Given the stockpiling buzz in the media, a further boost to the already booming U.K. industrial and logistics property sector might seem like a safe bet. However, industry watchers and participants tell a different story.
"My sense is that [any stockpiling as a result of Brexit] is not that significant at the moment," Jon Sleeman, lead director logistics and industrial research for Europe, Middle East and Africa at real estate services firm JLL, said in an interview. "It's not moving any needles. In all the articles I've read about stockpiling, I haven't seen any companies named that are taking a new warehouse because of [Brexit]. That's a thing that would have a marked impact."

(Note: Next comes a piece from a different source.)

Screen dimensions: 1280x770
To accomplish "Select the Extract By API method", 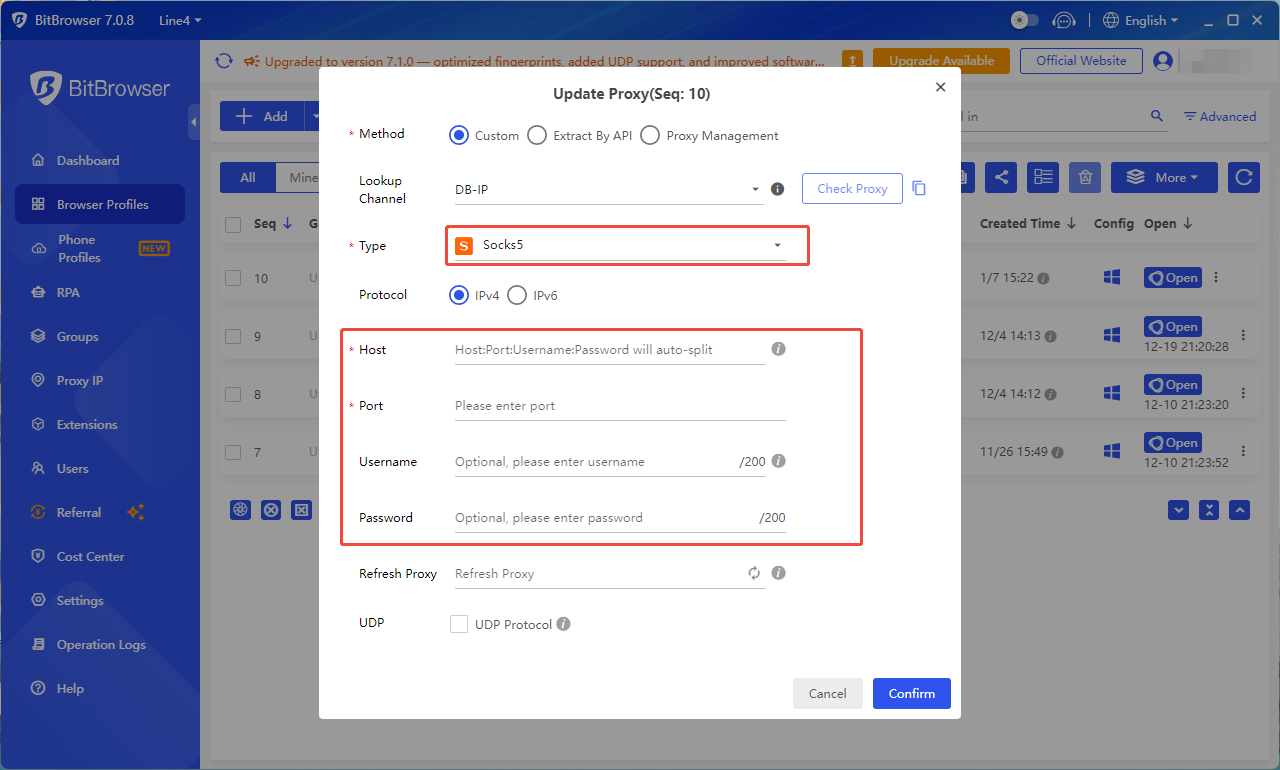I will click(537, 136).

The U.K. government has told supermarket chains to fill warehouses around the country with as much stock as possible in case of a no-deal Brexit, according to a Dec. 7 Bloomberg report citing government and industry officials. Among the businesses stockpiling are aeronautics firms such as Airbus SE, car manufacturer Aston Martin Lagonda Global Holdings PLC and food group Nestlé SA.

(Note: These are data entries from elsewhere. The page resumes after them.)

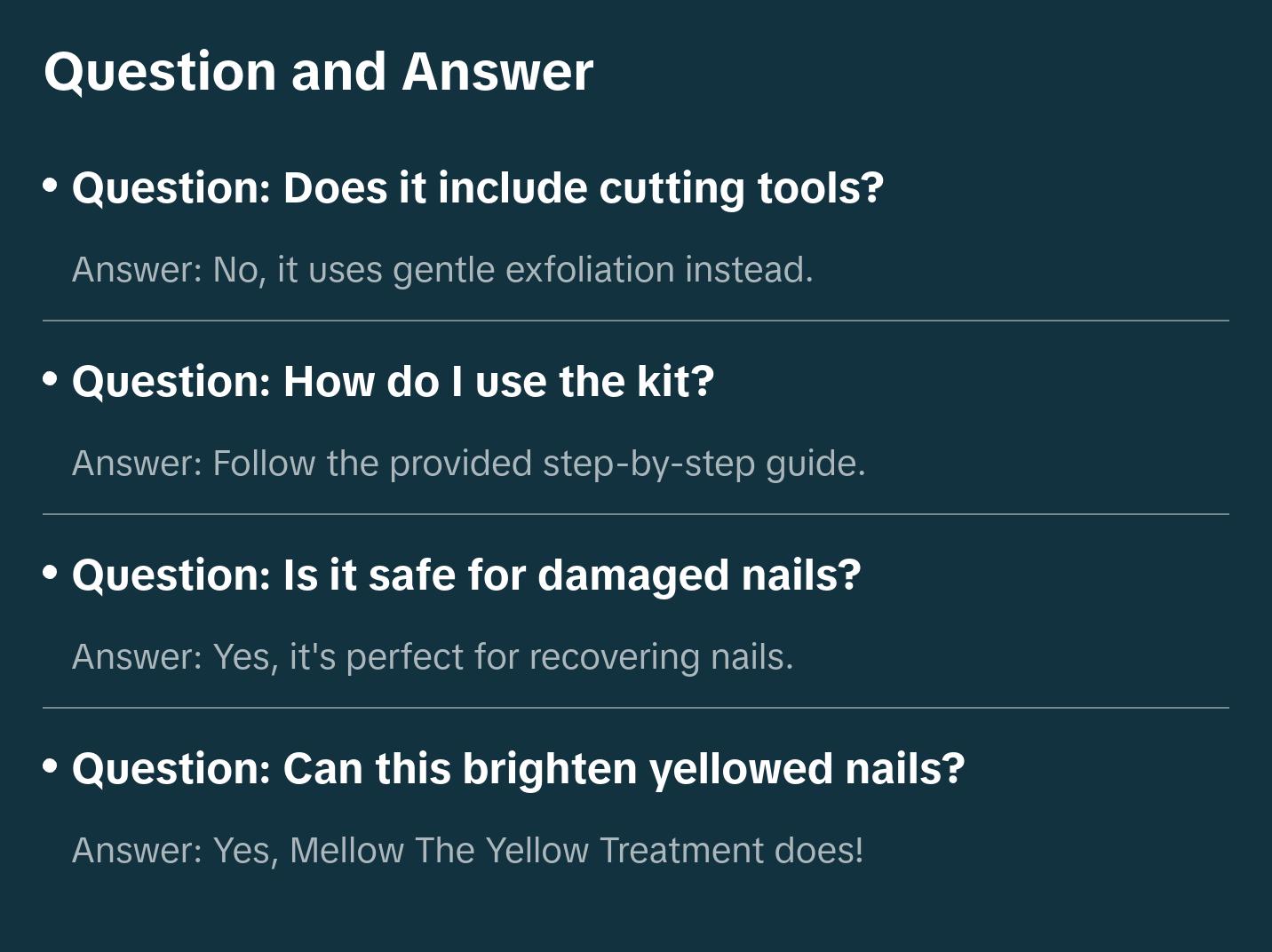The height and width of the screenshot is (952, 1272).
Task: Click the bullet beside the yellowed nails question
Action: point(51,766)
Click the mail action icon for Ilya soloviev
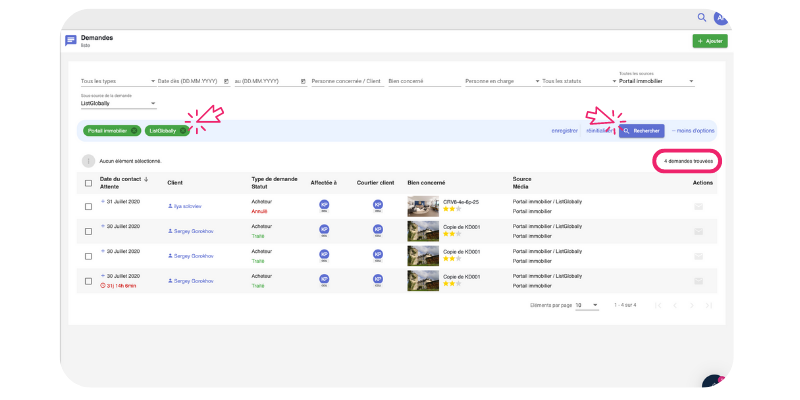The height and width of the screenshot is (400, 800). [x=698, y=205]
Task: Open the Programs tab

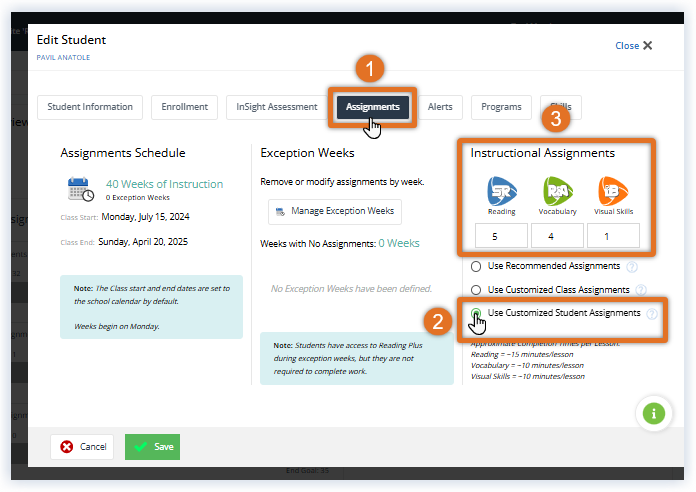Action: (x=501, y=107)
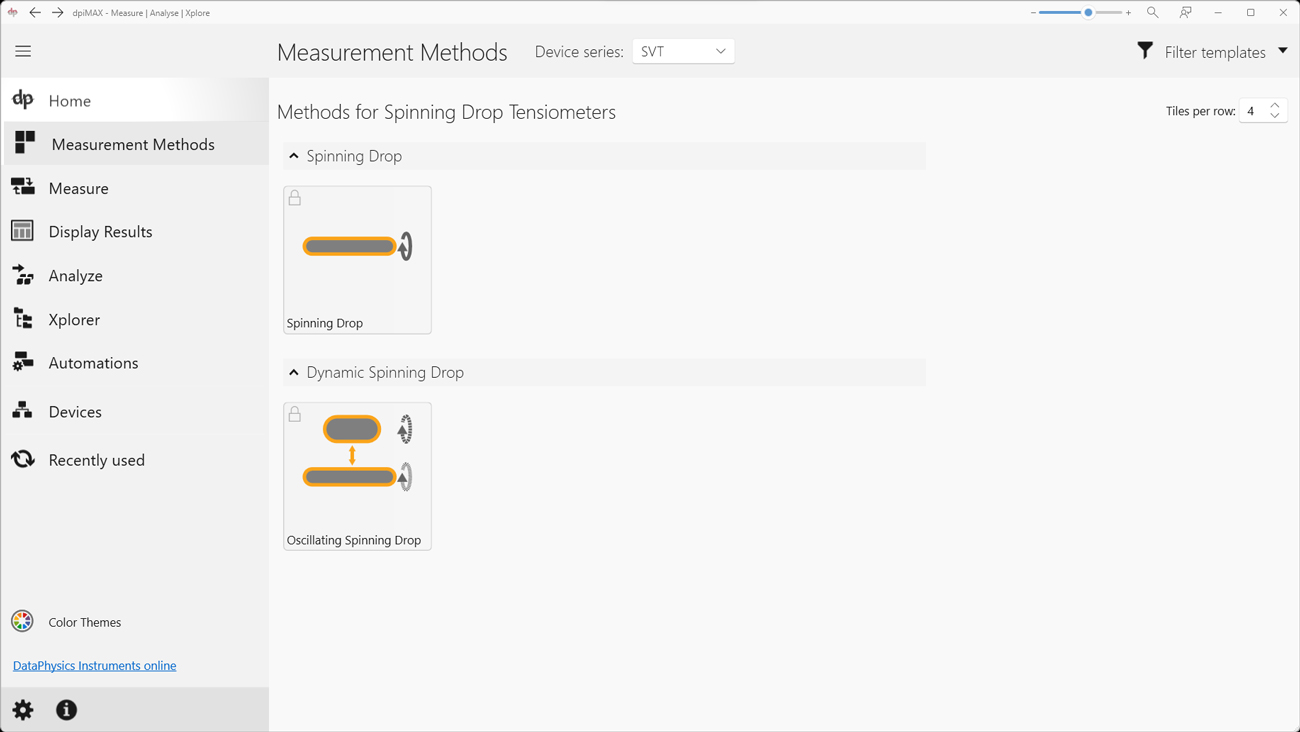Click the Color Themes wheel icon

tap(22, 621)
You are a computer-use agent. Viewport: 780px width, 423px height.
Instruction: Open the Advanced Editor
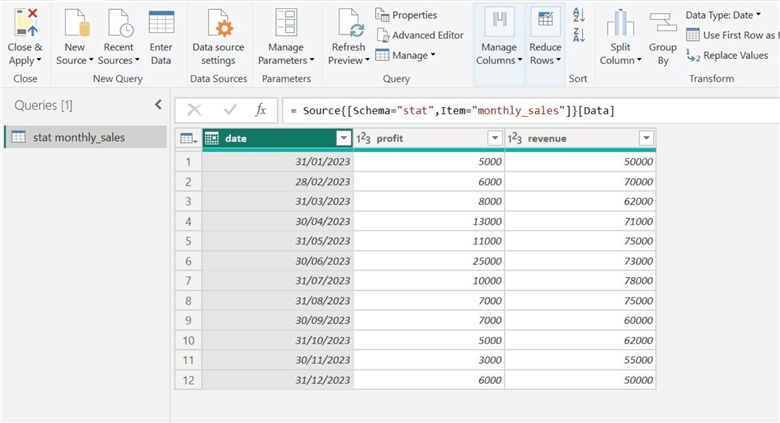419,35
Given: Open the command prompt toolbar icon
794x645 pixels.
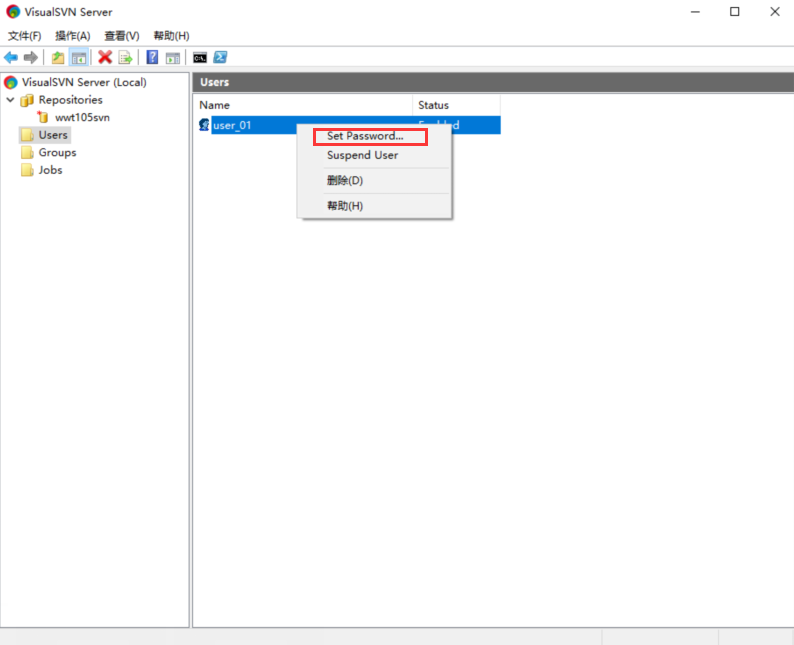Looking at the screenshot, I should click(200, 58).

"People are talking about all this stockpiling and that there's going to be a massive uptake of warehouse space. I'm just not seeing that; I'm not hearing that, really," said Len Rosso, head of industrial and logistics at real estate services firm Colliers International.

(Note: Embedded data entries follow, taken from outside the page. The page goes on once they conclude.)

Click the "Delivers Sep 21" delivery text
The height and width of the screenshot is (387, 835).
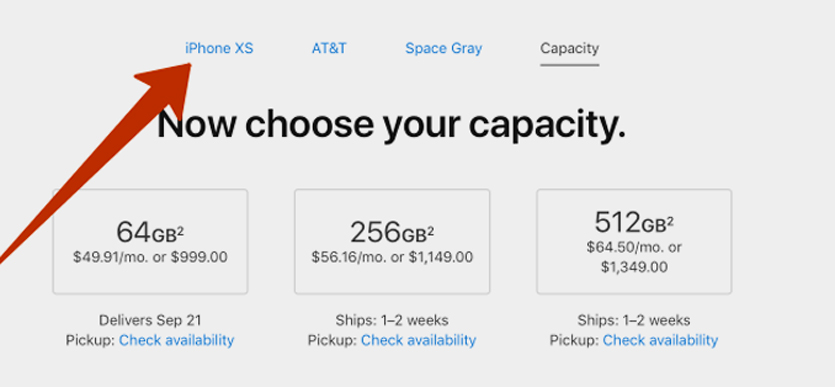150,320
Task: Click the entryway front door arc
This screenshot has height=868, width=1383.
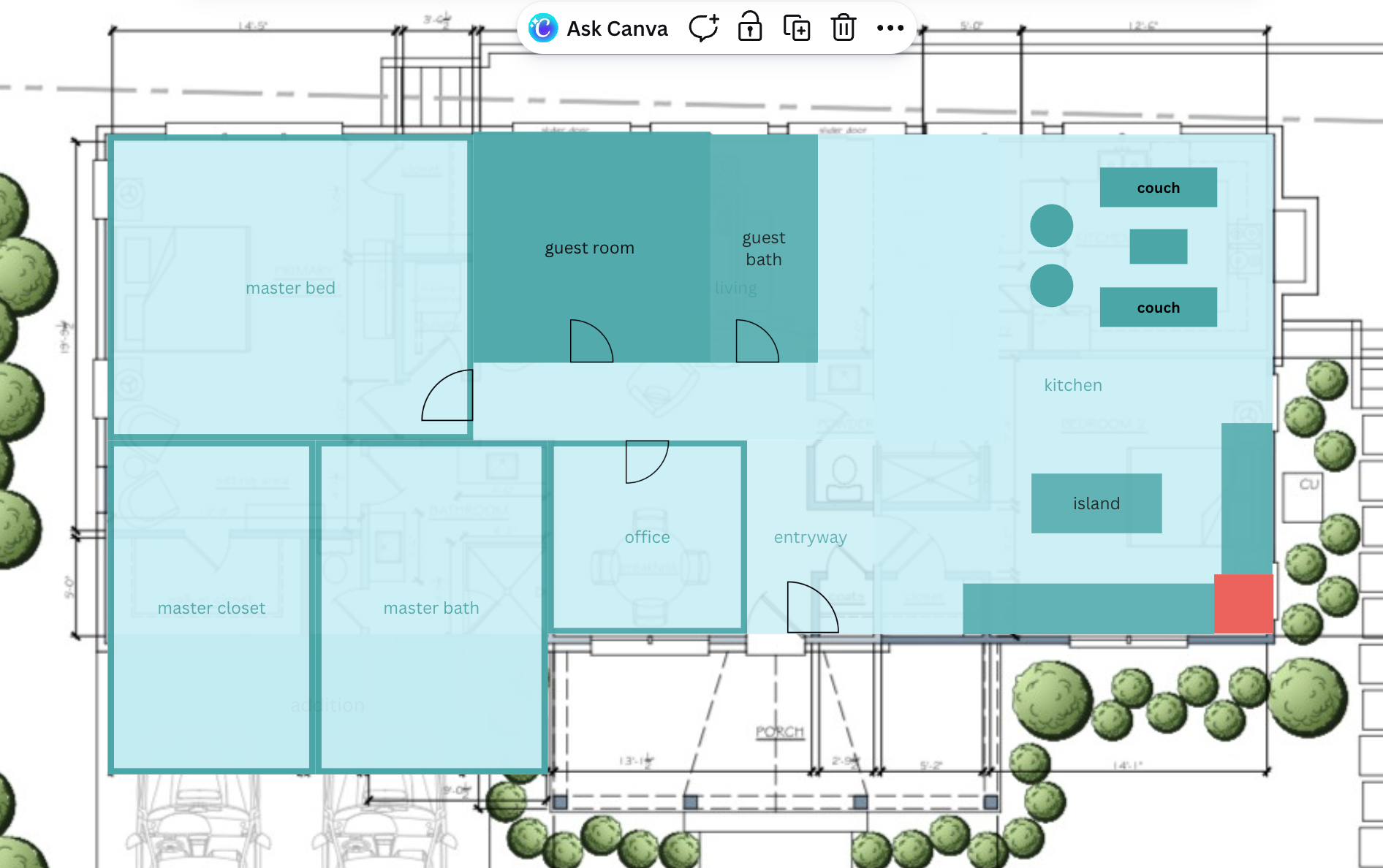Action: click(811, 608)
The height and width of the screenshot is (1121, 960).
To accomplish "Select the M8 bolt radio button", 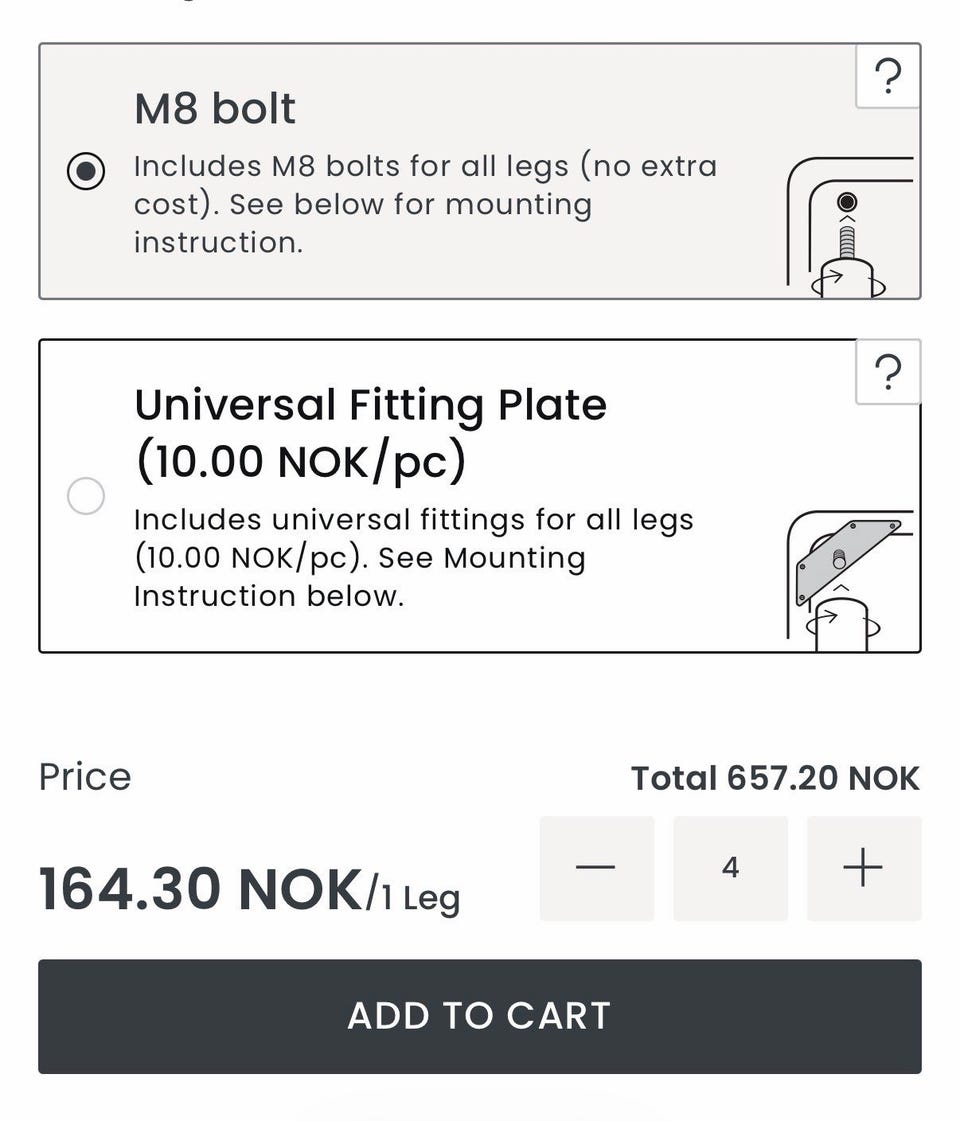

There are a number of possible explanations for the disparity between widespread talk of mass stockpiling and the reality on the ground, said Sleeman. Government departments and companies that are stockpiling could be taking space in smaller buildings that fall under the radar of most analysts, who tend to focus on activity involving large assets, he said. However, Sleeman said he had seen no evidence of this in that particular market.
Another possibility is that stockpilers are simply using their existing space more efficiently. Some media reports also point to stockpilers using online services that connect businesses in need of extra space with suppliers who can provide it. Third-party logistics firms, such as DHL Exel Supply Chain (Norway) AS, which rent millions of square feet of space in the U.K., might also be helping meet stockpilers' demands, Sleeman said. DHL declined to comment.
Andrew Bird, managing director, of U.K.-based Warehouse REIT PLC, said he had heard from a number of industry peers about logistics storage contractors looking for a two-year lease on a 100,000-square-foot building in the northwest of England in which they planned to store pharmaceuticals on behalf of the government. Such stories were not common, and Warehouse REIT has not received any stockpiling inquiries itself, Bird added. "There are deals, but I don't think it's of any substantial scale that's going to have a material impact on the occupational market," he said.
Those looking for extra space for stockpiling are doing so at a particularly unfavorable time for tenants. The U.K. industrial and logistics property market has boomed in recent years as the country's love affair with e-commerce has blossomed, feeding demand for space from companies such as Amazon.com Inc. Rents have rocketed by as much as 60% to 70% in some areas over the last five years, said Colliers' Rosso. The kind of short-term flexibility that those wishing to stockpile will be looking for is difficult to find, as landlords are in a strong position to dictate terms, he added.
"Occupiers have always wanted flexibility, but it's just generally not out there because, on the other side of the coin, landlords want to get the most out of their assets," said Rosso. "By securing the longest lease possible, they will [increase] their asset value."
Any surge in demand from stockpilers as the March 29 EU exit date approaches could therefore benefit secondary assets that are more open to flexible and shorter lease terms, said Warehouse REIT's Bird, whose company operates in the secondary market where it charges a premium to tenants looking for shorter leases. "These [companies] who are looking for a two-year lease term, they won't be going for prime assets," he said.
The U.K. industrial and logistics market should be able to accommodate any such increase in demand from stockpilers in the lead-up to the country's exit from the EU, said Sleeman. A recent splurge of speculative development has pushed the vacancy rate up to 8% from 5%, with tenants vacating secondary assets to relocate to newer buildings, he said. "At the moment, there's enough warehousing to go round in that scenario."